# Dell optiplex gx270 thermal error



## Jastone (Jul 3, 2005)

Hey guys,

My dell (family PC) boots up to the point where it asks whether you want to start windows normally, safe mode, etc and then straight away make a click/small beep noise and shuts off. On restart it says previous shutdown due to thermal error. I tried taking off the CPU and heatsink and re-applying thermal paste, which didn't help at all. I have also tried removing DVD/floppy drive to see if that helps. I've cleaned out the fans etc and all are working. Not sure what's going on.

Any help will greatly be appreciated!

Thanks


----------



## win2kpro (Jul 19, 2005)

Look at the Northbridge heatsink and see if it has a *Z* shaped wire running across it as shown in the attached pic. On some Dell machines instead of the *Z* shaped wire there will be two *U* shaped wires running across the heatsink. Whether it is one* Z* shaped wire or two *U* shaped wires the ends of the wires will be connected to "eyes" on the motherboard.
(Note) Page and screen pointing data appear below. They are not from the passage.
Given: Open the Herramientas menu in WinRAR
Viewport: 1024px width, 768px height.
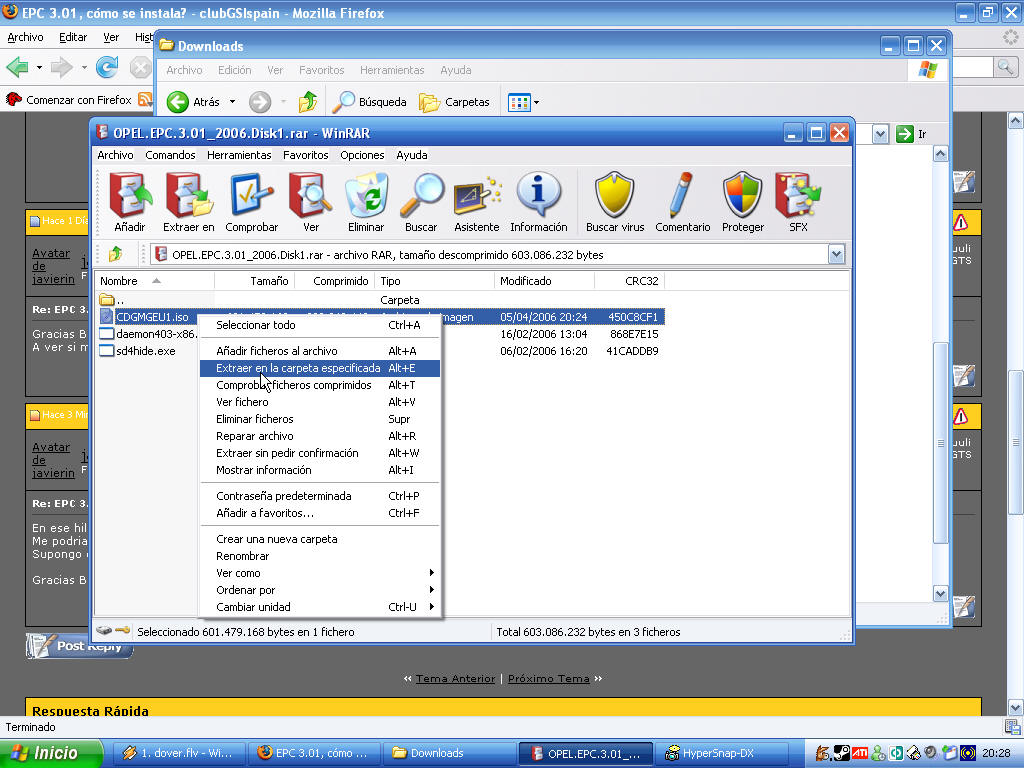Looking at the screenshot, I should click(239, 155).
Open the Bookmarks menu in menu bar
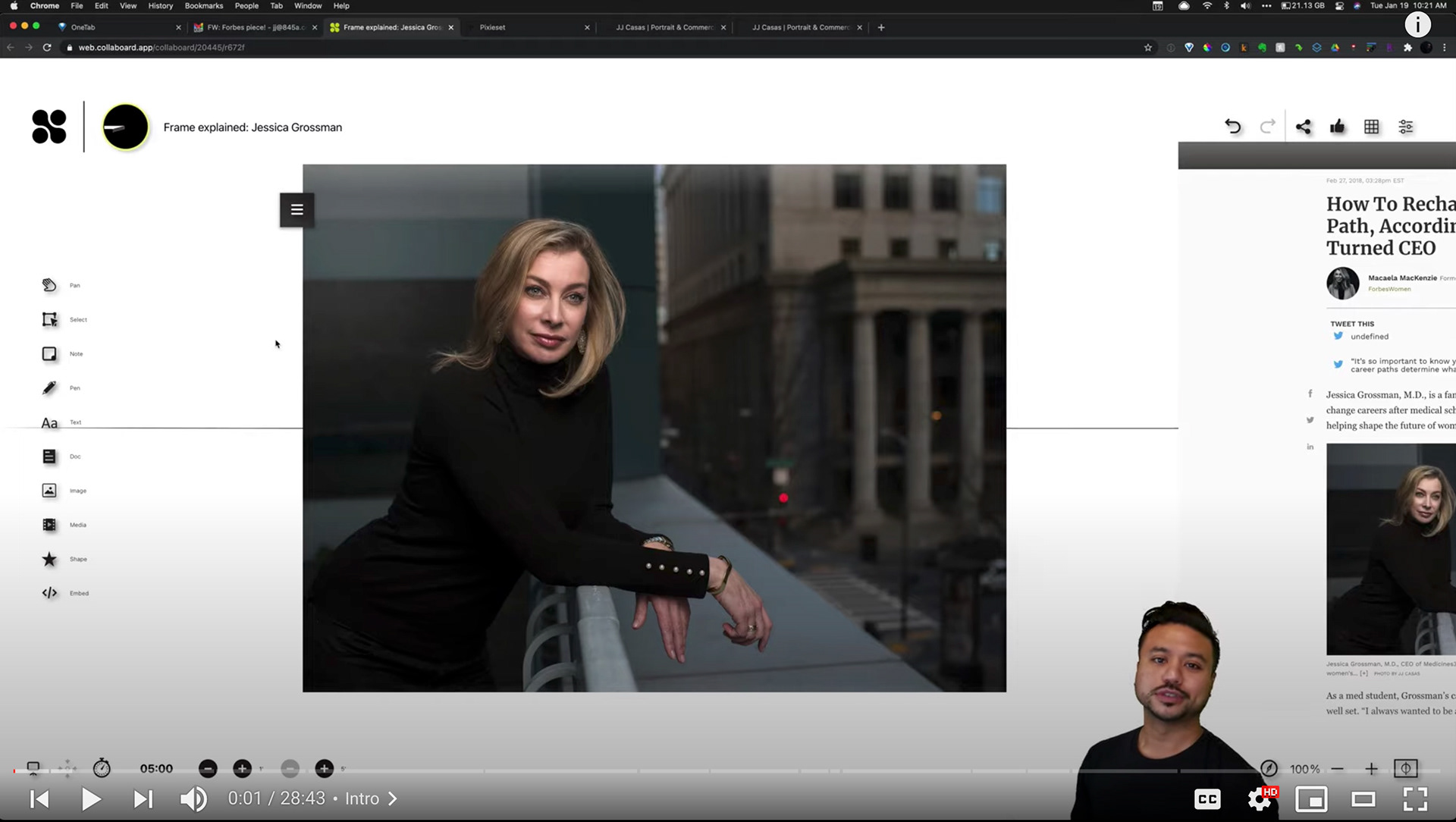1456x822 pixels. [203, 5]
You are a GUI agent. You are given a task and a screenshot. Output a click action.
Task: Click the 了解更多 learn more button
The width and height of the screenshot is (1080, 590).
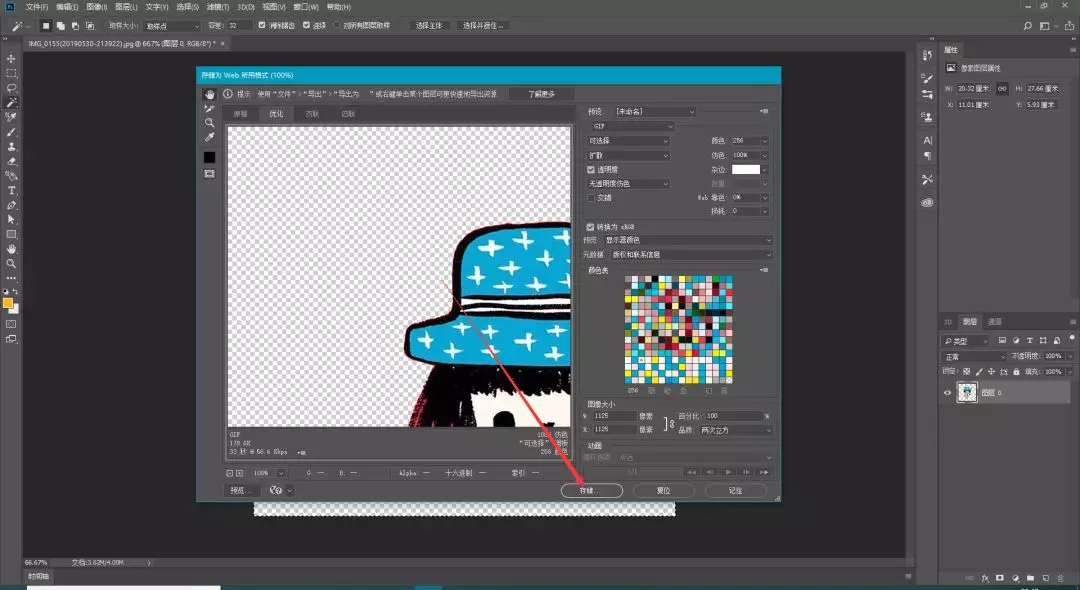pyautogui.click(x=541, y=94)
These wires are part of the temperature sensing circuit. If one of the "eyes" connected to the motherboard is broken off you will get an overheating error.


----------



## Lurker1 (Jan 30, 2001)

You should also check for bad capacators around the headsink. The GX270 boards are some that fail. See if the caps have a X on the bottom and are not flat on the bottom.

http://www.badcaps.net/


----------



## jgblake (Dec 29, 1998)

Would that be the problem if it will not boot in regular mode, but boot and run fine in safe mode, as mine is now doing?
Jim


----------